Surrealism is an art movement that began with Andre Breton in the 1920’s, and is still very prevalent today. It has spawned some of the world’s most mysterious and enigmatic works of art, from ‘The Persistance of Memory’ by Salvador Dali, to Joan Miro’s ‘Throwing a Stone at a Bird.’
Unlike Dadaism, Surrealism was not about angry young men and women who were disillusioned by the horrors of the 1st world war and a bourgeois society that did not care. Surrealism was a movement dedicated to ‘the exploration of the realm of the unconsciousness and the dream. They were seeking what might be called the language of the soul.
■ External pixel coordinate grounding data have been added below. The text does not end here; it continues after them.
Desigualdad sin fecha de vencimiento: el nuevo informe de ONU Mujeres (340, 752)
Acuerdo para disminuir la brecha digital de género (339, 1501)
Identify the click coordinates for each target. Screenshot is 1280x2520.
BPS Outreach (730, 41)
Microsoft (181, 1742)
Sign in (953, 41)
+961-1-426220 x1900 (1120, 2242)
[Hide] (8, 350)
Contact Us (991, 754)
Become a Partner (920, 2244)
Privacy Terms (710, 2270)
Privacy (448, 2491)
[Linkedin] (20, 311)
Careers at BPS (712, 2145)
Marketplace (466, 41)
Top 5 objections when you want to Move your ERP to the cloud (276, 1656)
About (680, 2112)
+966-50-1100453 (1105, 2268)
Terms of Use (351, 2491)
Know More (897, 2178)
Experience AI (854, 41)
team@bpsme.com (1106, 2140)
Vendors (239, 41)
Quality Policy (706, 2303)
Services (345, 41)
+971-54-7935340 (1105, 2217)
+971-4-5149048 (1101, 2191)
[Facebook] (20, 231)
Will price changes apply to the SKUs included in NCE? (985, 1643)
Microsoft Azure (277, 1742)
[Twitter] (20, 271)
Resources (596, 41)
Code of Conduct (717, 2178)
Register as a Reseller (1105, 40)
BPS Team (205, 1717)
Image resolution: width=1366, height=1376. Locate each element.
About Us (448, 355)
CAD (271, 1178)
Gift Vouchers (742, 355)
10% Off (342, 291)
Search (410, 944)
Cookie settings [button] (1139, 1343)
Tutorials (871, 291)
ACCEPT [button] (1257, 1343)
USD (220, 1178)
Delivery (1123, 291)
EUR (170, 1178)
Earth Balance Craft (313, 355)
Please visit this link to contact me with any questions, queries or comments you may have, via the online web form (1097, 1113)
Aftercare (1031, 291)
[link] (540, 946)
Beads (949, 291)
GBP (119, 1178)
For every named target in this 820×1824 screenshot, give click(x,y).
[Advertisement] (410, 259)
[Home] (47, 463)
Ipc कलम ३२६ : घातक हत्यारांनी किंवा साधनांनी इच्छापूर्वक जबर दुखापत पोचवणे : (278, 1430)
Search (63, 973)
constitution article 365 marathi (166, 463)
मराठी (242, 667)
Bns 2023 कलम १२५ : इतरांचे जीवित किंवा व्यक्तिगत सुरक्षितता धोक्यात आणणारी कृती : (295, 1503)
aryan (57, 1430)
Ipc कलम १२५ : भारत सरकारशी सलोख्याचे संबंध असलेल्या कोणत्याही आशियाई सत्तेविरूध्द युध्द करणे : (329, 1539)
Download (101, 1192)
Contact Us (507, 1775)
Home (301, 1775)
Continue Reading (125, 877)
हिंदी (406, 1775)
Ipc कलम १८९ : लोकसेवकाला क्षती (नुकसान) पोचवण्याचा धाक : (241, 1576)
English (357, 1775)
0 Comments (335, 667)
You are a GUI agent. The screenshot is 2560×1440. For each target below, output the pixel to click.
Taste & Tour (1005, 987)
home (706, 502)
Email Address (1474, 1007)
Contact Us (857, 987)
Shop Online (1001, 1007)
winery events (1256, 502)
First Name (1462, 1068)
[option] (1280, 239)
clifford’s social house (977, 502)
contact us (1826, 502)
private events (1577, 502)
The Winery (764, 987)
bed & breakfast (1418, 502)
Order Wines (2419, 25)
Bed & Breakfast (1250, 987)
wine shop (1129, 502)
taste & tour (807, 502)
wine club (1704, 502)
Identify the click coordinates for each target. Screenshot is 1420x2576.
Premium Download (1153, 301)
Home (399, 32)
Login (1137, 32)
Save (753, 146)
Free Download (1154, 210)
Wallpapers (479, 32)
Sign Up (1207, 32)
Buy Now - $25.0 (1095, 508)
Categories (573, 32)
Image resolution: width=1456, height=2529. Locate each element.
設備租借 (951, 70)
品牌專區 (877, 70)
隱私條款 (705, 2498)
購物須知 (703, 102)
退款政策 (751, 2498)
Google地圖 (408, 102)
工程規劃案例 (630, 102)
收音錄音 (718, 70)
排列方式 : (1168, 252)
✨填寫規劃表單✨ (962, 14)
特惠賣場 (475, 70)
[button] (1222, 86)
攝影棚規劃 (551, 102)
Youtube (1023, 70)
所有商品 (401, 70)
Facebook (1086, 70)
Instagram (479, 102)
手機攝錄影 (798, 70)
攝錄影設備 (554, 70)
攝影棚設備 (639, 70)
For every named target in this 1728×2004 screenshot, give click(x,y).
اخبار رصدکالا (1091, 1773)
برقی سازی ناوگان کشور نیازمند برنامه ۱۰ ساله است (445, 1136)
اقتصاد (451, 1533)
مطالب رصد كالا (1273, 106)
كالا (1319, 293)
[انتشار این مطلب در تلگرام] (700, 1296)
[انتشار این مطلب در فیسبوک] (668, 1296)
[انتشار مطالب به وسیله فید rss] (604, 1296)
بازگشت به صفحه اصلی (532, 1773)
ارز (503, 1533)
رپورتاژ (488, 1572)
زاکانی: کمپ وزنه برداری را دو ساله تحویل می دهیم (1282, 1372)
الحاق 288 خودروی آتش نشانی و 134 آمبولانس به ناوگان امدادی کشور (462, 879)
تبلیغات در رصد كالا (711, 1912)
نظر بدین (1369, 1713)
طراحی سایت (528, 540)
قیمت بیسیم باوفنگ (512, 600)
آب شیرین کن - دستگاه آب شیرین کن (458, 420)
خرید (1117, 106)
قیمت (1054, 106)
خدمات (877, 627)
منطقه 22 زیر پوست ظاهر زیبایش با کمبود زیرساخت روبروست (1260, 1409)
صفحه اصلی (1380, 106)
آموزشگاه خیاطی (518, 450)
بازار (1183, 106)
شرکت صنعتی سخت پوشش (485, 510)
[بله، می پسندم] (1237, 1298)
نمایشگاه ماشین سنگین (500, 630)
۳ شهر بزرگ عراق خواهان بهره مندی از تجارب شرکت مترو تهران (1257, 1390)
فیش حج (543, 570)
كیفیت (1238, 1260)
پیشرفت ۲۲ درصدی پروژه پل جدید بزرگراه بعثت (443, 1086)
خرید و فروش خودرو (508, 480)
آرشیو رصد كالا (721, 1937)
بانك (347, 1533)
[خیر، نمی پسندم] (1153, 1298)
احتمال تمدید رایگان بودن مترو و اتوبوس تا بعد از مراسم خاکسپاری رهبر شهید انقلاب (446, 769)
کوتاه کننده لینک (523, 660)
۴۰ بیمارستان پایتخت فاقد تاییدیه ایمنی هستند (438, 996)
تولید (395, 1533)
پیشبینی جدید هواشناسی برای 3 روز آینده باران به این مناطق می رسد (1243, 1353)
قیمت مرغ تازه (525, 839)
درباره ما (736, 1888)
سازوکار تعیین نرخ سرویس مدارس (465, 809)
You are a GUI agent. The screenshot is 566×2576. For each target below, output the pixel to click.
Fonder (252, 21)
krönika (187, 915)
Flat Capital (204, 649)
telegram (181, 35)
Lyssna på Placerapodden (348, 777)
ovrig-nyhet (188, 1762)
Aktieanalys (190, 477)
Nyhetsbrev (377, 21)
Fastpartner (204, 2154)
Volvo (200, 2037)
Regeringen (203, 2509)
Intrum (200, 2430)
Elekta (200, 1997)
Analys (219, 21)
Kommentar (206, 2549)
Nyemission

For the surrealists, it was not so much a type of work as a spiritual orientation.’ (Waldberg, 1965)
Freudian theory played a massive role in the development and ideas of the surrealists, as it supported their belief in finding and freeing ‘the superior reality, and in getting to the unconscious part of the mind which was always guarded by the waking disciplined mind….. Like an undeveloped photograph, the contents of the mind are latent, speaking in a secret language that is private……Surrealism sought this secret language through the fixing of dream images into art.’ (Willette, 2011)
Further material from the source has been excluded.